Researchers Blind and Deceive LiDAR in Autonomous Vehicles
In recent years, researchers worldwide have found that LiDAR isn't a foolproof vision technology in autonomous vehicles.
LiDAR-based object detection systems have become the go-to sensor option for autonomous vehicles (AVs), proving effective even in bad weather and low-light conditions. However, researchers worldwide have identified certain vulnerabilities in LiDAR that may make AVs susceptible to attacks and spoofing techniques. These attacks have been found to blind LiDAR to certain objects and cause LiDAR to make incorrect predictions about those objects' locations.
Researchers have discovered new laser attacks that can delete pedestrians and other obstacles from an AV's view.
This article highlights some of these recent findings and explores how OEMs can guard against both physical and cyber LiDAR attacks.
Physical Removal Attack "Tricks" LiDAR Object Detection
AV LiDAR systems are particularly susceptible to attacks that target object detection models. Researchers from the University of Florida recently identified a new attack that can delete certain data about obstacles, alter obstacle distance measurements, and create adversarial objects to confuse the systems. These attacks may be physical or virtual, posing a significant threat to LiDAR object detection systems and, by extension, AV users and pedestrians.
PRA schematic. Image used courtesy of arXiv
Because LiDAR uses laser reflections to measure the distance of objects, the researchers hypothesized that attackers could confuse LiDAR systems by creating fake reflections. The team expertly timed an attack in which they shined lasers directly at a LiDAR system to "scramble" its object detection ability. This attack can cause the sensor to eliminate reflections from genuine obstacles and substitute them with fake ones.
The team demonstrated the effectiveness of this physical removal attack (PRA) against three conventional AV obstacle detectors and observed a 45° attack capability.
Frustum Attack Alters AV Perception of Object Location
Similar to this finding, researchers from Duke University and the University of Michigan found another LiDAR vulnerability using an attack strategy called a frustum attack. Using a laser gun, frustum attacks can alter an AV's perception of an obstacle's location.
A frustum attack undermines 3D point cloud LiDAR, which—under normal circumstances—uses sensors to collect numerous data points from an environment and depict them as dots throughout a 3D space. A frustum attack adds false data points in object detection systems, confusing the system into making hazardous decisions.
Depiction of a frustum attack. Image used courtesy of USENIX
While the researchers noted that it's unlikely attackers would physically plant laser guns along a road or on other vehicles to target highway commuters, they opined that military-level attackers could occur virtually to compromise several AVs at once with this technique.
Black Box Algorithm Causes LiDAR to Overlook 3D-printed Obstacles
In 2019, a group of researchers from Baidu Research, the University of Michigan, and the University of Illinois at Urbana-Champaign tested whether they could plant 3D-printed adversarial objects that would jeopardize LiDAR object detection systems and cause collisions.

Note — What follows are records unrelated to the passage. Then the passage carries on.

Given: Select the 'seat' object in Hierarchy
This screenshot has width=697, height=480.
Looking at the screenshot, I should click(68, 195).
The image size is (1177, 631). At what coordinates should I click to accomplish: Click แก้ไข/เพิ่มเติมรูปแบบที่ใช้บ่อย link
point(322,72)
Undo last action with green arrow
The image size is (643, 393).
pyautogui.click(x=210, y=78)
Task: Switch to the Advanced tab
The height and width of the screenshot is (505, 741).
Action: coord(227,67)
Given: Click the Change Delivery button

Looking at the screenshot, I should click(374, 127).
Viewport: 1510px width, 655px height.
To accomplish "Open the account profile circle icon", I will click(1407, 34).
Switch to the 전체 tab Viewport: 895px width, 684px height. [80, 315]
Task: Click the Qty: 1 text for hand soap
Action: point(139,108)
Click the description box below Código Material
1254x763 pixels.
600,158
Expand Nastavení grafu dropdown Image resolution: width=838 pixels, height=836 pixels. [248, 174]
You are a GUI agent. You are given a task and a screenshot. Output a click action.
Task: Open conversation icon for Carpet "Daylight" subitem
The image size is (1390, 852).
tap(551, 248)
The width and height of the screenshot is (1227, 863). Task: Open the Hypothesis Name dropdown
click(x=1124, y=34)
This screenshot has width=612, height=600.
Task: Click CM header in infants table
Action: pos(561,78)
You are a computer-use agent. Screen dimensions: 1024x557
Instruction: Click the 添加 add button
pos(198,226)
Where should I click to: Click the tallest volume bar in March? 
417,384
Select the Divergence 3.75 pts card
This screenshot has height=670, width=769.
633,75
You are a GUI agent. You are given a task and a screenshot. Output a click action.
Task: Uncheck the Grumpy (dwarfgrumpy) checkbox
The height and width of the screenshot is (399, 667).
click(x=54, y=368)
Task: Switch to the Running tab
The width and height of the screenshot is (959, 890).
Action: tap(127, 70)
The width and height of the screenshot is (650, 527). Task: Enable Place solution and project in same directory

LiDAR's inability to detect an adversarial object. Image used courtesy of LiDAR-Adv
This attack used an "evolution-based black box attack algorithm" on the researchers' target AI—Baidu’s home-grown autonomous driving platform called Apollo—from the outside. The researchers also tested their attack in a white box setting in which they slightly changed input images with "gradients" to move the output in a predicted direction.
The team hid specific targets and changed labels of samples before testing their attacks in both simulated and real-world settings. They found that their attack algorithm not only deceived LiDAR in simulated environments but also caused Apollo not to detect their 3D-printed adversarial samples in the real world.
Precautions Against LiDAR Vulnerabilities
OEMs can take certain design-level precautions to fortify LiDAR security and efficacy. For instance, in light of their PRA attack, University of Florida researchers recommended that developers update LiDAR sensors and the software that interprets raw data. OEMs must train their LiDAR software to identify telltale signatures of spoofed LiDAR reflections. Larger optical setups (e.g., magnifying lenses) and advanced tracking systems can increase LiDAR's receptive fields and accurately trail obstacles, significantly mitigating a PRA attack.
OEMs can also incorporate extra stereo cameras with overlapping fields of view at multiple locations of AVs to account for frustum attacks, accurately measure object distance, and ultimately maximize user and pedestrian safety.